Article:
Introduction to Optimal Transport (OT) Theory in AI
Optimal transport (OT) theory is a valuable tool in the field of machine learning. It allows us to study and understand maps that efficiently transfer a probability measure from one space to another. One of the key theorems in this field is Brenier’s theorem, which tells us that when the ground cost is the squared-Euclidean distance, the most effective map to transform a continuous measure into another is the gradient of a convex function.
Inspired by Brenier’s theorem, recent research by Makkuva et al. (2020) and Korotin et al. (2020) has focused on using maps defined by input convex neural networks (ICNNs) to exploit this result. ICNNs, as defined by Amos et al. in 2017, are then fitted using stochastic gradient descent (SGD) with samples. However, fitting OT maps with ICNNs presents several challenges. These challenges include the constraints imposed on ICNNs, the need to approximate the conjugate, and the limitation to squared-Euclidean cost.
At this point, it is worth questioning the validity of using Brenier’s result, which is based on densities, to constrain the architecture of candidate maps fitted on samples. To address these limitations, we propose a novel approach to estimating OT maps. Our approach introduces a regularizer called the Monge gap of a map, which measures how far a map deviates from the desired properties of an OT map. By dropping all architecture requirements for ICNNs, we can simply minimize the distance (e.g., Sinkhorn divergence) between the reference measure and the map, regularized by the Monge gap.

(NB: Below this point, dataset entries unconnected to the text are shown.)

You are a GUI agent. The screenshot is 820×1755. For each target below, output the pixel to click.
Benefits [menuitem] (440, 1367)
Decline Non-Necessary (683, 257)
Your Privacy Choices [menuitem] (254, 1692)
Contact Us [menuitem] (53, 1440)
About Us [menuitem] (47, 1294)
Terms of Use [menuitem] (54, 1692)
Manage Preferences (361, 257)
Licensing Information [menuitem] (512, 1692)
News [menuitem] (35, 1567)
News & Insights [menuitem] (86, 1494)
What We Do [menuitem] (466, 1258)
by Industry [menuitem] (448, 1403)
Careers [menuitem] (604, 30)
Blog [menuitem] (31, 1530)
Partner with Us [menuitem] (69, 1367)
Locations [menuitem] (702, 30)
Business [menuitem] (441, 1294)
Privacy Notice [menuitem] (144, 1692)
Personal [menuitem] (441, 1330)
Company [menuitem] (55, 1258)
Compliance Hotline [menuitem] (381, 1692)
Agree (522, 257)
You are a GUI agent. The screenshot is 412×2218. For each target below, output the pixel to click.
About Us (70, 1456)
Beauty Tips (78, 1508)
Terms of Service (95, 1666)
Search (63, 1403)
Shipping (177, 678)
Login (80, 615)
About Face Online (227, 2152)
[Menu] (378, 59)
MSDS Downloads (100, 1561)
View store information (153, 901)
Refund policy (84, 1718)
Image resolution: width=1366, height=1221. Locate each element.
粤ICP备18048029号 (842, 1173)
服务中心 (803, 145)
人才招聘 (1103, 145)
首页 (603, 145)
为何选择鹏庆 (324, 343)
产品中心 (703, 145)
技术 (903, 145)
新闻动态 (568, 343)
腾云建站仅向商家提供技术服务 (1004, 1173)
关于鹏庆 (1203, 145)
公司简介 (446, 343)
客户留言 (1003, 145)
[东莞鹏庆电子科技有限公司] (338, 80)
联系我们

Through our research, we have demonstrated that our simplified pipeline outperforms other baseline methods. We have observed significant improvements in practical applications.
Using this new approach, we can better understand and utilize optimal transport theory in the context of artificial intelligence. Our method offers a simpler and more effective way to estimate OT maps, overcoming the challenges associated with traditional ICNN-based approaches.